EXPRESSION -- raw_input(): get a number from input
STATEMENT -- labelname = #: Assign the value of number to a label for storage
STATEMENT -- labelname += #: Addition of the second number to the number stored in labelname
STATEMENT -- if # != # {}: check if the two numbers are not equal. If they are not equal perform any instructions within the braces {}
STATEMENT -- GOTO #: Instead of executing the next statement, execute the statement numbered '#'
STATEMENT -- labelname /= #: Division of the number stored in labelname by '#'
STATEMENT -- print #: Output of a number to the screen

Note that "#" can be either an actual number, the name of a label storing a number, or the instruction "raw_input()" which is the number received as input.

Each of a number of people has at least one apple.
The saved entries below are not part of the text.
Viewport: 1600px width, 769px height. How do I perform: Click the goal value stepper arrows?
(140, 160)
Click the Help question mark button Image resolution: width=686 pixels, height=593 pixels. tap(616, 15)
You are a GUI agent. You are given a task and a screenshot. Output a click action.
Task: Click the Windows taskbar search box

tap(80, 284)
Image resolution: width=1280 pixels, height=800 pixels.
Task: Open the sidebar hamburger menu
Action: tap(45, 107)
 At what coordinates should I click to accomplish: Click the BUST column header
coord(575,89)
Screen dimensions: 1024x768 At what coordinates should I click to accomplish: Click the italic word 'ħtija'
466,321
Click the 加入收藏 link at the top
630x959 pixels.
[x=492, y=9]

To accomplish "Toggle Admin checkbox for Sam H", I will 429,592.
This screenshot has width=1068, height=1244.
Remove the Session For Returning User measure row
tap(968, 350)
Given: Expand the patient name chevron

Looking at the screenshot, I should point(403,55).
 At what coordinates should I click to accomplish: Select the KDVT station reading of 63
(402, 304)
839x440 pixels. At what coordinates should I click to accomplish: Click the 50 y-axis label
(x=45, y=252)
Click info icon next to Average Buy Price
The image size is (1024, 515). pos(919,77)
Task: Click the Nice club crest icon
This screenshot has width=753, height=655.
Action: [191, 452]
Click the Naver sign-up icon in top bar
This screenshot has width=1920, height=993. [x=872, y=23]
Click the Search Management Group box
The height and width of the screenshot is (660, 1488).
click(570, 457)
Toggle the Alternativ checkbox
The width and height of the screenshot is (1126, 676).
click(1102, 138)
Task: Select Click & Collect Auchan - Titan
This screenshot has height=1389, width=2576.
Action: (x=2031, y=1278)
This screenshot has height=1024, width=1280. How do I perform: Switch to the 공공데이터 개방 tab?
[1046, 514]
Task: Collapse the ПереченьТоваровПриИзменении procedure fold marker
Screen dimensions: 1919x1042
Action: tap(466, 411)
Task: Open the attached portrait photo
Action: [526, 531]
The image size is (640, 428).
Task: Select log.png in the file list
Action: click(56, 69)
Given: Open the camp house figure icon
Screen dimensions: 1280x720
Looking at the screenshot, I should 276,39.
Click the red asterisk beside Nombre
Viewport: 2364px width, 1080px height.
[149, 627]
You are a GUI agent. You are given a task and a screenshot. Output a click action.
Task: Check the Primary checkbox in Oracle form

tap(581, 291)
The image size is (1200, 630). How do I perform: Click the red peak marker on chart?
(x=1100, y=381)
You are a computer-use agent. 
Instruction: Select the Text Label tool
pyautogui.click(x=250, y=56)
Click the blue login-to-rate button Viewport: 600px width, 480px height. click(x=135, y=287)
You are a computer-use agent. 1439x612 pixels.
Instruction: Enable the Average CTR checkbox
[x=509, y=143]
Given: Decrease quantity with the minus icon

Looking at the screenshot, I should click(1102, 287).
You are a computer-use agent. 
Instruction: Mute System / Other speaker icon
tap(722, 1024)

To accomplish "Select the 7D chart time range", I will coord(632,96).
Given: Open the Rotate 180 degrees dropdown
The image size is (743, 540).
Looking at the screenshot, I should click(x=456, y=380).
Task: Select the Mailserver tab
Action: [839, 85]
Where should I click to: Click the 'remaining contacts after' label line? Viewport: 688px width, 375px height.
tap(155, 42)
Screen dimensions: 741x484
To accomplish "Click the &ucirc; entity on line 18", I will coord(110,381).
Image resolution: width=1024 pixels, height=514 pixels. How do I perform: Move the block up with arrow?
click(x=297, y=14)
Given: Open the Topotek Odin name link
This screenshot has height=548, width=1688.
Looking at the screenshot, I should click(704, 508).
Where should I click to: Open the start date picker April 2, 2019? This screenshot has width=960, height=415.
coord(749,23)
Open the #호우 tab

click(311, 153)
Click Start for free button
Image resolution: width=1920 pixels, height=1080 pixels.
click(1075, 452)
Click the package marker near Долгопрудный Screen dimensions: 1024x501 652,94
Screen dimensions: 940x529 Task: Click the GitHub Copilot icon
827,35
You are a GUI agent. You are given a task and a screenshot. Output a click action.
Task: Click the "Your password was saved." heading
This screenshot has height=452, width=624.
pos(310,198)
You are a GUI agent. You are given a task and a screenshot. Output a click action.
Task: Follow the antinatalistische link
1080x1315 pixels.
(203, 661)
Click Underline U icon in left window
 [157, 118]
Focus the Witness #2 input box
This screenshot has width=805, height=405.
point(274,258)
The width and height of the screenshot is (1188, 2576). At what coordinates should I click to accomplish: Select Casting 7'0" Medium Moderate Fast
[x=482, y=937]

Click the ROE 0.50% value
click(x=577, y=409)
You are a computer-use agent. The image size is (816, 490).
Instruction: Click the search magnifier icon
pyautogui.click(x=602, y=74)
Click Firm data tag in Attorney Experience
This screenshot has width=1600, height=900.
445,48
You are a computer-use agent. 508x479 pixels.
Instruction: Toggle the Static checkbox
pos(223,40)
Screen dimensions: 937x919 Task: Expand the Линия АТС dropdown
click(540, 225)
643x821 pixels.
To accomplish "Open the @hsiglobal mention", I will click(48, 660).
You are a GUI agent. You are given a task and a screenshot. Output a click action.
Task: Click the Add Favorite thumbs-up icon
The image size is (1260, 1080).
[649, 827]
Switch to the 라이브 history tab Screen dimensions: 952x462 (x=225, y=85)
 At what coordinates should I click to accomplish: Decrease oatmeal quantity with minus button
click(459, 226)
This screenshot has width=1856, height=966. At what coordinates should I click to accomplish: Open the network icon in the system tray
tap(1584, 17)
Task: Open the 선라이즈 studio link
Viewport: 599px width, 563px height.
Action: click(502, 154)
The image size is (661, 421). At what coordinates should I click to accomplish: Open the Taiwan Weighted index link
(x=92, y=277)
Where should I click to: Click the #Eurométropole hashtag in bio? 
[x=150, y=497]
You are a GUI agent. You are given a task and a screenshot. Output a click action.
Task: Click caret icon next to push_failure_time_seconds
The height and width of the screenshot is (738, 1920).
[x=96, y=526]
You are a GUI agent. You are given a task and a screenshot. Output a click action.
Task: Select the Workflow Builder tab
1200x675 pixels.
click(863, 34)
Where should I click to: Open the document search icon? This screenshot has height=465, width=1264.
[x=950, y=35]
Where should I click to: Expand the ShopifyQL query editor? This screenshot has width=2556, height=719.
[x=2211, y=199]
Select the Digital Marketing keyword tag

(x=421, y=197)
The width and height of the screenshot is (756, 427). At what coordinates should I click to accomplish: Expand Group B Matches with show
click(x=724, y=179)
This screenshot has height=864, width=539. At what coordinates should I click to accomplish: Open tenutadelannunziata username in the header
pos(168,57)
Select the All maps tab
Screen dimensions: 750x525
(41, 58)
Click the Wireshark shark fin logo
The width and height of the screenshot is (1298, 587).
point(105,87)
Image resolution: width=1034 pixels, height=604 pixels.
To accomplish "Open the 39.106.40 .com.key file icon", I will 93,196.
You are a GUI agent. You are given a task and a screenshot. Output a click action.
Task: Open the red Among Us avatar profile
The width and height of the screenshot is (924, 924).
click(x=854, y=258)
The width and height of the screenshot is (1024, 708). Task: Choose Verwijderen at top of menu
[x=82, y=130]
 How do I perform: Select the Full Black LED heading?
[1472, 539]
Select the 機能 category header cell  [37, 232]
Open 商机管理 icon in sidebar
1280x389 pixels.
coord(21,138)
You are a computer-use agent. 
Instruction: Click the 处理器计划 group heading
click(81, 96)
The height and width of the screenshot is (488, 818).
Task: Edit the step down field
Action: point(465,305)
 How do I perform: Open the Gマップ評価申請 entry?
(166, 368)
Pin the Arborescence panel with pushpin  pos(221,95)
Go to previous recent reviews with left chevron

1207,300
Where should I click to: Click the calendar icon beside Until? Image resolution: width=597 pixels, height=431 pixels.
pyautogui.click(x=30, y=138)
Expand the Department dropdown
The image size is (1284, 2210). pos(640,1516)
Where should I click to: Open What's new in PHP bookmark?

They pool their resources and divide the apples equally. For any given number of people and the number of apples each of these people has, how many apples will each person receive?

Given only the above statements and expressions to work with, there are some important questions that need answering

Do we need to know who started with how many apples?
How do we represent how many apples there are?
How can one determine the total number of people?

 1: apples = 0
 2: people = 0
 3: a = raw_input()
 4: people += 1
 5: if a != 0 {
 6:     apples += a
 7:     GOTO 3
    }
 8: apples /= people
 9: print apples

Exercises

What is a program?
What is the difference between an expression and a statement?